SEM: Reinforcement Learning for Search-Efficient Large Language Models
- URL: http://arxiv.org/abs/2505.07903v1
- Date: Mon, 12 May 2025 09:45:40 GMT
- Title: SEM: Reinforcement Learning for Search-Efficient Large Language Models
- Authors: Zeyang Sha, Shiwen Cui, Weiqiang Wang,
- Abstract summary: Large Language Models (LLMs) have demonstrated their capabilities not only in reasoning but also in invoking external tools.<n>Existing reinforcement learning approaches often lead to redundant search behaviors, resulting in inefficiencies and over-cost.<n>We propose SEM, a novel post-training reinforcement learning framework that explicitly trains LLMs to optimize search usage.

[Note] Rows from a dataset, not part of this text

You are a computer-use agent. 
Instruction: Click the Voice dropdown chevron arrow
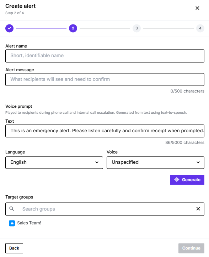[x=198, y=162]
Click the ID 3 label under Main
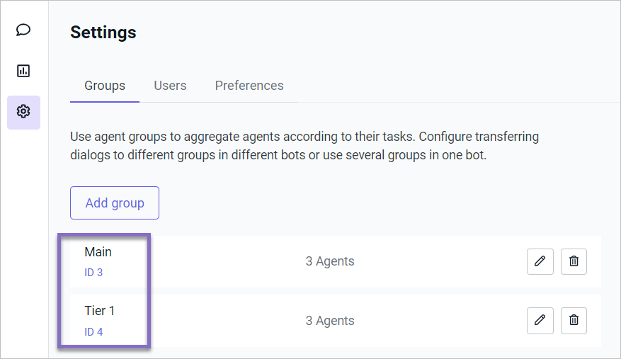Image resolution: width=621 pixels, height=359 pixels. pyautogui.click(x=93, y=273)
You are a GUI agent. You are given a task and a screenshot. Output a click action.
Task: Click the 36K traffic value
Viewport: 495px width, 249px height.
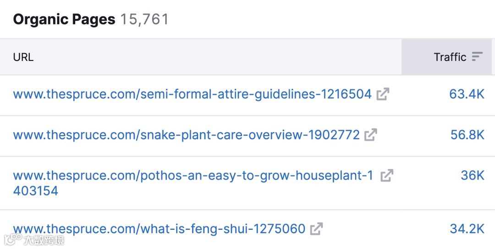coord(472,175)
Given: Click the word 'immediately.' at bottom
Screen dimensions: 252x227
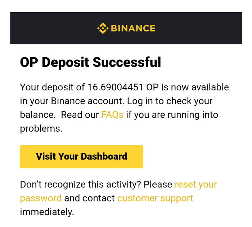Looking at the screenshot, I should point(47,212).
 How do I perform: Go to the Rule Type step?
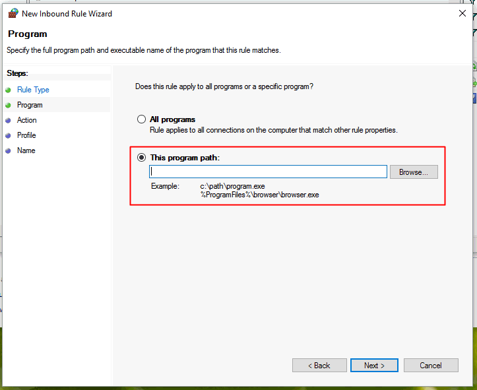point(33,90)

- Score: 26.075903427834838
- License: http://creativecommons.org/licenses/by/4.0/
- Abstract: Recent advancements in Large Language Models(LLMs) have demonstrated their capabilities not only in reasoning but also in invoking external tools, particularly search engines. However, teaching models to discern when to invoke search and when to rely on their internal knowledge remains a significant challenge. Existing reinforcement learning approaches often lead to redundant search behaviors, resulting in inefficiencies and over-cost. In this paper, we propose SEM, a novel post-training reinforcement learning framework that explicitly trains LLMs to optimize search usage. By constructing a balanced dataset combining MuSiQue and MMLU, we create scenarios where the model must learn to distinguish between questions it can answer directly and those requiring external retrieval. We design a structured reasoning template and employ Group Relative Policy Optimization(GRPO) to post-train the model's search behaviors. Our reward function encourages accurate answering without unnecessary search while promoting effective retrieval when needed. Experimental results demonstrate that our method significantly reduces redundant search operations while maintaining or improving answer accuracy across multiple challenging benchmarks. This framework advances the model's reasoning efficiency and extends its capability to judiciously leverage external knowledge.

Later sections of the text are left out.